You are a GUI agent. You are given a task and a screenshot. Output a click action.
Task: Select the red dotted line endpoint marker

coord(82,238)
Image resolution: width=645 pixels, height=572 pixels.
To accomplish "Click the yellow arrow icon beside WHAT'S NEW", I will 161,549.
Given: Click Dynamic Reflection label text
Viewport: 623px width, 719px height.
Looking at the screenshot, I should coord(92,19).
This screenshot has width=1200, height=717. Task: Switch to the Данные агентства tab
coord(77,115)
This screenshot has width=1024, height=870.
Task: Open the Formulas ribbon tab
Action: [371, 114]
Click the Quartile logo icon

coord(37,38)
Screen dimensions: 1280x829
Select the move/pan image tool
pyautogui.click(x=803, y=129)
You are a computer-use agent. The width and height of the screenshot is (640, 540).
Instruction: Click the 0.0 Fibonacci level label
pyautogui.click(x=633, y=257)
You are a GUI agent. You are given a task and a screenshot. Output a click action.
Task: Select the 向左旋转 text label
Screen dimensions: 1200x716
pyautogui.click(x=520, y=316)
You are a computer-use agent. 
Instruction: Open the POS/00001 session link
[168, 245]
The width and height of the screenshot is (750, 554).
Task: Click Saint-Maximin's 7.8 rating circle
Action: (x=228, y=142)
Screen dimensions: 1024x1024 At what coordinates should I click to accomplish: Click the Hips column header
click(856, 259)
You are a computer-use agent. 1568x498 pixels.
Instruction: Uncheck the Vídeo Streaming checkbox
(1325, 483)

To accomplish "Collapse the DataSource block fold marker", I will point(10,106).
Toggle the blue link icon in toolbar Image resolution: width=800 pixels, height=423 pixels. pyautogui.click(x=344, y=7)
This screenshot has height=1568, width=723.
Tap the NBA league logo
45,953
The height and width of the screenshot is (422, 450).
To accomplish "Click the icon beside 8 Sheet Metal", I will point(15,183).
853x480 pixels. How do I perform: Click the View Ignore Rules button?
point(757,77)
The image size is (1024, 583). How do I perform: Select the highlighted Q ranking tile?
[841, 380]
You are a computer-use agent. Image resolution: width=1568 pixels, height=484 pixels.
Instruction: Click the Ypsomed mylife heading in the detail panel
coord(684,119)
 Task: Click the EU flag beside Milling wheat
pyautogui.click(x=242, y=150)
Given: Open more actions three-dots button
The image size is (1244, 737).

=====

HOW TO COMPLETE THIS TASK -> Once you have counted the lines of the material that include "agent", give only that number.

SOLUTION TO THIS TASK -> 6